Hon. Alexander H. Williams III

Judge Williams served on the Los Angeles Superior Court for over twenty years where he spent the last three years of his judicial career as a full-time Settlement Judge, handling hundreds of disputes in a wide variety of matters. He was also appointed to serve on various Superior Court committees, including the Executive Committee, ADR Committee, California State-Federal Judicial Council, California Center for Judicial Education & Research and Governing Committee.

Prior to becoming a judge, Judge Williams worked as an Assistant United States Attorney in the Central District of California before becoming Chief of the Narcotics & Dangerous Drug Section and then Chief Assistant United States Attorney from 1980-1984, during which he was twice-court appointed US Attorney. Judge Williams also served active duty in Pearl Harbor, HI and Long Beach, CA before retiring in 1999 with the rank of Captain.

Since his retirement from the bench, Judge Williams continues to teach and lecture on mediation and dispute resolution across the United States and overseas and was named “Peacemaker of the Year” by the Southern California Mediation Association.

Judge Williams specializes in business, employment, real estate, personal injury and insurance matters.

Real Estate Cases: Judge Williams has taken on a multitude of housing and habitability cases throughout his years. He also teaches at Pepperdine School of Law, where he coaches his students on how to mediate housing and habitability cases, wrongful eviction, housing discrimination and numerous cases alleging non-habitability on account of rodents, cockroaches, bedbugs, and unsafe/unsanitary conditions.

Sara Campos

Sara Campos is a Visiting Professor and Clinical Director of the Loyola Center for Conflict Resolution (LCCR) at LMU Loyola Law School, an attorney, and a certified bilingual mediator. Originally trained at LCCR as a law student in 1998. Since then, becoming the director, directing community and court-affiliated mediation programs, and trainer, teaching Mediation in English and Spanish. She also teaches Mediation Advocacy, which trains students on how to represent clients in mediation.

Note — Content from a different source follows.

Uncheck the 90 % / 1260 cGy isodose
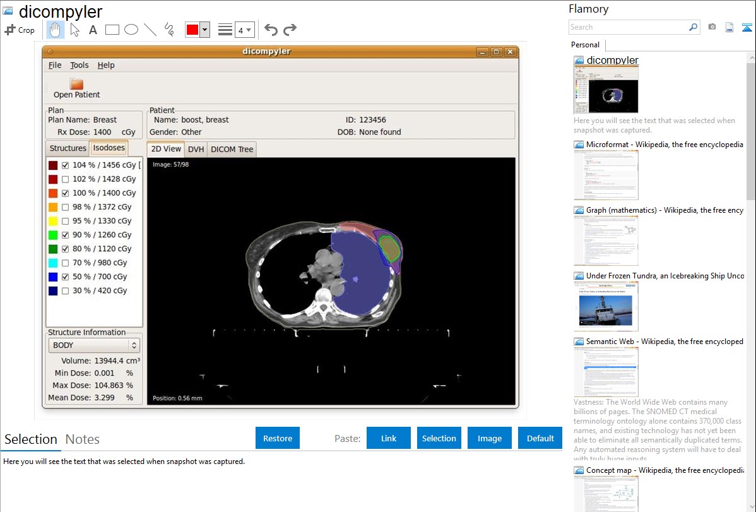 (x=66, y=235)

As a Latina, she adds diversity and brings the perspective of a person working in and believing in the traditional mediation model yet her legal training allows her to understand and appreciate other models as well. She is in a unique position to utilize her legal, bilingual/bicultural skills and knowledge in assisting litigants to resolve their disputes through this process.

When COVID-19 led to court closures and the continuance of all civil matters, more individuals and businesses than ever have been clamoring for the benefits of ADR, especially remote mediation. Thankfully, Ms. Campos had been facilitating family law mediations via Skype since 2014 and was able to seamlessly transition LCCR into a remote mediation model.

Under Ms. Campos’ Directorship, LCCR created and began the Landlord/Tenant Options Counseling Project assisting landlords and tenants in navigating their options regarding eviction-connected issues. The Project was among the institutions recognized by the White House for responding to Attorney General Merrick’s Call to Action to the Legal Profession to address the housing and eviction crisis and help increase housing stability and access to justice in their communities.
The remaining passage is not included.